Would you retype the listing below exactly as given?

» **Data excerpts**:
*** Begin section ***
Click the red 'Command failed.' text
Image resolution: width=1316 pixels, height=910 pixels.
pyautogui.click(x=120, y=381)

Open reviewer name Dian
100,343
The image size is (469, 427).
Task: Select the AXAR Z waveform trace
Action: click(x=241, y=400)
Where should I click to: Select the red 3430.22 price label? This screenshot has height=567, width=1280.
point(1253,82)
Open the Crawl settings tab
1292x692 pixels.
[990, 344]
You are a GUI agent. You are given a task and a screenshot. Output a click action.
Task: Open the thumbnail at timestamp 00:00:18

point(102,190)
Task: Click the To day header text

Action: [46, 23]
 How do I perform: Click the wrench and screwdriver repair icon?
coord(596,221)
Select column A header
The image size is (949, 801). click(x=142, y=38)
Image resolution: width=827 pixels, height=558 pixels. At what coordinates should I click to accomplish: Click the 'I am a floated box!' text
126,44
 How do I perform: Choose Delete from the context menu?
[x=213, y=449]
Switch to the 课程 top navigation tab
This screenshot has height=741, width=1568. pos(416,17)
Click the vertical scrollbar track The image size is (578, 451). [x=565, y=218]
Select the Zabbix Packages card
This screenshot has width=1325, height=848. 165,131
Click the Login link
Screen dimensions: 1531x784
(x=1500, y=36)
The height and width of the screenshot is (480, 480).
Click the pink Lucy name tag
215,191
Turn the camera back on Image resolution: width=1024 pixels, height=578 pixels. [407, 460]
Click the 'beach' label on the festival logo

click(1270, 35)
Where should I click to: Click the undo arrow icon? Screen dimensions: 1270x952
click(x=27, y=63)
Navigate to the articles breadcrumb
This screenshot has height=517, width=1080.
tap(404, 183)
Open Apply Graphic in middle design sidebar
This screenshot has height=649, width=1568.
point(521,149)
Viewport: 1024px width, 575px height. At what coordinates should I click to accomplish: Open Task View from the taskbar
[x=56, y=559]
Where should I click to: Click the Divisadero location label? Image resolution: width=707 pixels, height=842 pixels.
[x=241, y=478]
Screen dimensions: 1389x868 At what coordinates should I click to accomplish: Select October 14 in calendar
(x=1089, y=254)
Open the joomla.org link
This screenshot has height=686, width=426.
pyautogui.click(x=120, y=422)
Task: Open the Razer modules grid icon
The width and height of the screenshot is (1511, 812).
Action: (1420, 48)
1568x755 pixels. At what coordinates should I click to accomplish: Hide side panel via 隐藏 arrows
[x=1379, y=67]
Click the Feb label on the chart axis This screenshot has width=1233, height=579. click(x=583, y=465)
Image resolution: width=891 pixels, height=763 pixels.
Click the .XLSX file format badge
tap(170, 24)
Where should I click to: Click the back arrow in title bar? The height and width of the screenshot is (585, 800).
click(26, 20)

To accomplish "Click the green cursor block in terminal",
*** End section ***
» **The answer**:
Click the red 'Command failed.' text
Image resolution: width=1316 pixels, height=910 pixels.
pyautogui.click(x=120, y=381)

Open reviewer name Dian
100,343
The image size is (469, 427).
Task: Select the AXAR Z waveform trace
Action: click(x=241, y=400)
Where should I click to: Select the red 3430.22 price label? This screenshot has height=567, width=1280.
point(1253,82)
Open the Crawl settings tab
1292x692 pixels.
[990, 344]
You are a GUI agent. You are given a task and a screenshot. Output a click action.
Task: Open the thumbnail at timestamp 00:00:18

point(102,190)
Task: Click the To day header text

Action: [46, 23]
 How do I perform: Click the wrench and screwdriver repair icon?
coord(596,221)
Select column A header
The image size is (949, 801). click(x=142, y=38)
Image resolution: width=827 pixels, height=558 pixels. At what coordinates should I click to accomplish: Click the 'I am a floated box!' text
126,44
 How do I perform: Choose Delete from the context menu?
[x=213, y=449]
Switch to the 课程 top navigation tab
This screenshot has height=741, width=1568. pos(416,17)
Click the vertical scrollbar track The image size is (578, 451). [x=565, y=218]
Select the Zabbix Packages card
This screenshot has width=1325, height=848. 165,131
Click the Login link
Screen dimensions: 1531x784
(x=1500, y=36)
The height and width of the screenshot is (480, 480).
Click the pink Lucy name tag
215,191
Turn the camera back on Image resolution: width=1024 pixels, height=578 pixels. [407, 460]
Click the 'beach' label on the festival logo

click(1270, 35)
Where should I click to: Click the undo arrow icon? Screen dimensions: 1270x952
click(x=27, y=63)
Navigate to the articles breadcrumb
This screenshot has height=517, width=1080.
tap(404, 183)
Open Apply Graphic in middle design sidebar
This screenshot has height=649, width=1568.
point(521,149)
Viewport: 1024px width, 575px height. At what coordinates should I click to accomplish: Open Task View from the taskbar
[x=56, y=559]
Where should I click to: Click the Divisadero location label? Image resolution: width=707 pixels, height=842 pixels.
[x=241, y=478]
Screen dimensions: 1389x868 At what coordinates should I click to accomplish: Select October 14 in calendar
(x=1089, y=254)
Open the joomla.org link
This screenshot has height=686, width=426.
pyautogui.click(x=120, y=422)
Task: Open the Razer modules grid icon
The width and height of the screenshot is (1511, 812).
Action: (1420, 48)
1568x755 pixels. At what coordinates should I click to accomplish: Hide side panel via 隐藏 arrows
[x=1379, y=67]
Click the Feb label on the chart axis This screenshot has width=1233, height=579. click(x=583, y=465)
Image resolution: width=891 pixels, height=763 pixels.
Click the .XLSX file format badge
tap(170, 24)
Where should I click to: Click the back arrow in title bar? The height and width of the screenshot is (585, 800).
click(26, 20)

To accomplish "Click the green cursor block in terminal",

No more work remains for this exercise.